In the end, the miracle they had hoped for seldom appears. Customers may be more satisfied, but the expected rise in profitability rarely occurs. There may be profit changes, up or down, but it is devilishly difficult to figure out how much effect service quality had on the change.

At this point many companies experience a crisis in faith and revert to their old practices: cost-cutting, reductions in staff, new ad campaigns. Poorer but wiser, they look back at their crusade and wonder how they could have been so naive.

The Service Machine

The Rube Goldberg camp takes a more mechanistic approach. These folks don their white lab coats and attempt to build predictive models that explain the links between service attributes, customer satisfaction and profitability. They use statistical techniques to uncover correlations and coefficients and co-variation, revealing that a twelve-second reduction in average wait times will result in a one-point rise in customer satisfaction, which will turn into a half-cent increase in per-transaction revenue at a cost of a quarter of a penny, etc., etc.

Such models can, in fact, be valuable as a means for understanding the associations among different service and profit factors. They can also provide insight into how service attributes interact with each other to influence customer perceptions. A major drawback, however, is that these models tend to have too many moving parts to function as a practical, day-to-day business tool. In addition, they tend to give the appearance of being far more precise than they actually are. Many companies have spent considerable effort and money constructing such models, only to find that their applicability is marginal and their useful lifespan limited.

The Third Way

There is another approach  –  a third way that is simple, practical and intuitive. It does not purport to be as precise as the Rube Goldberg predictive models, nor does it treat service as sacrosanct, as with the Blind Faith followers. Rather, the Third Way takes the view that service isn’t profitable because it’s good, it’s good because it’s profitable.

The Third Way begins with the company making a list of customer behaviors that directly affect revenues or costs. The company asks itself, “What, specifically, do we want customers to do more of or less of?” Attitudes (such as satisfaction) and feelings (such as delight) aren’t included  –  only measurable, observable behaviors, such as, “use our service more often,” “call our support line less often,” “purchase more items on an average visit to the store,” and “return merchandise less frequently.”

The next step is to reduce the list by eliminating any items that cannot plausibly be influenced through service interactions. (Note that service interactions do not necessarily involve employees. ATMs, web sites and unmanned kiosks are all, from a customer’s point of view, service providers.) Working backwards, the company next makes a second list composed of specific, measurable service activities that are likely to affect desired customer behaviors.
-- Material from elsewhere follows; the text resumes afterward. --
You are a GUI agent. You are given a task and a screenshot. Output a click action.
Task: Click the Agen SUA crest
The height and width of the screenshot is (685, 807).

This list should only include items for which a realistic, cause-and-effect scenario between service behavior and customer behavior can be articulated. Again, attitudes and feelings are not included. The company asks itself, “What can employees (or machines or web sites) do more of or less of, or do differently, to influence how customers act?” If it can’t be measured, if it can’t be trained (or programmed) or if it has no likely effect on measurable customer behaviors that effect profit, it is removed it from the list.

This process of deconstruction next moves to the subject of training: What specific knowledge and skills are needed to provide the service that will affect desired customer behaviors? Then, incentives and measurement: What rewards will be most effective at reinforcing the use of those skills? What metrics need to be gathered to trigger rewards?

Each list is winnowed to ensure that it applies only to the items on the previous list. In this way, the picture is never cluttered with irrelevant or ambiguous elements. Because every item on every list is concrete and measurable, the people who are accountable for delivering service and making it pay will know precisely what is expected of them.

The next step is to link the first list (customer behaviors) to costs and revenues. To do this the company calculates the financial effect of an incremental change in each item. For example, what would be the effect on revenue of increasing the average customer purchase by one dollar? What would be effect on costs if the volume of complaints to call centers were reduced by five percentage points? It quickly becomes clear that even a small change in some customer behaviors can have a substantial financial impact. It also becomes clear which service changes will have the biggest effect.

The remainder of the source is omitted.